(Records from a data source)
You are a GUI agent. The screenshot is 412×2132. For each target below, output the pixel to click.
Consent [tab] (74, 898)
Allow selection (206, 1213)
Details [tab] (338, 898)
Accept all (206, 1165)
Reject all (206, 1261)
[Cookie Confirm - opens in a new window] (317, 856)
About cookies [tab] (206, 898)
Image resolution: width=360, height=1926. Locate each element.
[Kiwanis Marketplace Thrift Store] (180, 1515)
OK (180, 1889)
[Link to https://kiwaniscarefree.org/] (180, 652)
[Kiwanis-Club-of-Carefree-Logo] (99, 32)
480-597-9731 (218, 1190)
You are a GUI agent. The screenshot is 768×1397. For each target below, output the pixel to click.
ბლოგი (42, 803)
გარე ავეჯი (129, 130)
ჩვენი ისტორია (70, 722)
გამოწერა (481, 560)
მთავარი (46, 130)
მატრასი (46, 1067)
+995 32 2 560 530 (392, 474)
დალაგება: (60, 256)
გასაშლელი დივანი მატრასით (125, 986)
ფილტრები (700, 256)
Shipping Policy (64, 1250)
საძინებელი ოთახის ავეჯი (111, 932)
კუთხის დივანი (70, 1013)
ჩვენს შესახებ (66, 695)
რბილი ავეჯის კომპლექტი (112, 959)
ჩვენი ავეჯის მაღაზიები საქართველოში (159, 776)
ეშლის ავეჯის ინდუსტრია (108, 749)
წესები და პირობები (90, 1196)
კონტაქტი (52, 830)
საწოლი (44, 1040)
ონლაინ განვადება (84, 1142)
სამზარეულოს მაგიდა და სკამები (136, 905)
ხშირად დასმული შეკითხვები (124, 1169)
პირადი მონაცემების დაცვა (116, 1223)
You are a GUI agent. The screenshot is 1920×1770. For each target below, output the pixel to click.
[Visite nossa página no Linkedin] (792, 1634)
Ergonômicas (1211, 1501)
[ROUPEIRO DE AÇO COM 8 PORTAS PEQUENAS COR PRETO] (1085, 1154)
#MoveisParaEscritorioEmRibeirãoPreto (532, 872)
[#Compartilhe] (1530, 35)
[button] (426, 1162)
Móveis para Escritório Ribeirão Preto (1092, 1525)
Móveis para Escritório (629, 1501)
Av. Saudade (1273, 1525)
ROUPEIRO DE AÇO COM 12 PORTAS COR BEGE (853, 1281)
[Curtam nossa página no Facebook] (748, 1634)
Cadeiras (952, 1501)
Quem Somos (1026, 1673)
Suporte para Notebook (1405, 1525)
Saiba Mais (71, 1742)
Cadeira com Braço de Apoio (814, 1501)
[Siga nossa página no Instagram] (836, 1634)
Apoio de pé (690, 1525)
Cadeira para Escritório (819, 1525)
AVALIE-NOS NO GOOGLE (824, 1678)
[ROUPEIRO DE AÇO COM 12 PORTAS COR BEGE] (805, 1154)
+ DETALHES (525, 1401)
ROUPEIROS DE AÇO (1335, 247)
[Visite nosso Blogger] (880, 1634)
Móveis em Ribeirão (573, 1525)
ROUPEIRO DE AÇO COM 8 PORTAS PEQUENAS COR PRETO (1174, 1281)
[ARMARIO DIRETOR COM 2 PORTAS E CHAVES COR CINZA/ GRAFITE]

■ Activity:
From the records above, repeat exactly the lines from the one with "You are a GUI agent. The screenshot is 1920×1770." through the one with "ROUPEIROS DE AÇO (1335, 247)", both included.

■ Written response:
You are a GUI agent. The screenshot is 1920×1770. For each target below, output the pixel to click.
[Visite nossa página no Linkedin] (792, 1634)
Ergonômicas (1211, 1501)
[ROUPEIRO DE AÇO COM 8 PORTAS PEQUENAS COR PRETO] (1085, 1154)
#MoveisParaEscritorioEmRibeirãoPreto (532, 872)
[#Compartilhe] (1530, 35)
[button] (426, 1162)
Móveis para Escritório Ribeirão Preto (1092, 1525)
Móveis para Escritório (629, 1501)
Av. Saudade (1273, 1525)
ROUPEIRO DE AÇO COM 12 PORTAS COR BEGE (853, 1281)
[Curtam nossa página no Facebook] (748, 1634)
Cadeiras (952, 1501)
Quem Somos (1026, 1673)
Suporte para Notebook (1405, 1525)
Saiba Mais (71, 1742)
Cadeira com Braço de Apoio (814, 1501)
[Siga nossa página no Instagram] (836, 1634)
Apoio de pé (690, 1525)
Cadeira para Escritório (819, 1525)
AVALIE-NOS NO GOOGLE (824, 1678)
[ROUPEIRO DE AÇO COM 12 PORTAS COR BEGE] (805, 1154)
+ DETALHES (525, 1401)
ROUPEIROS DE AÇO (1335, 247)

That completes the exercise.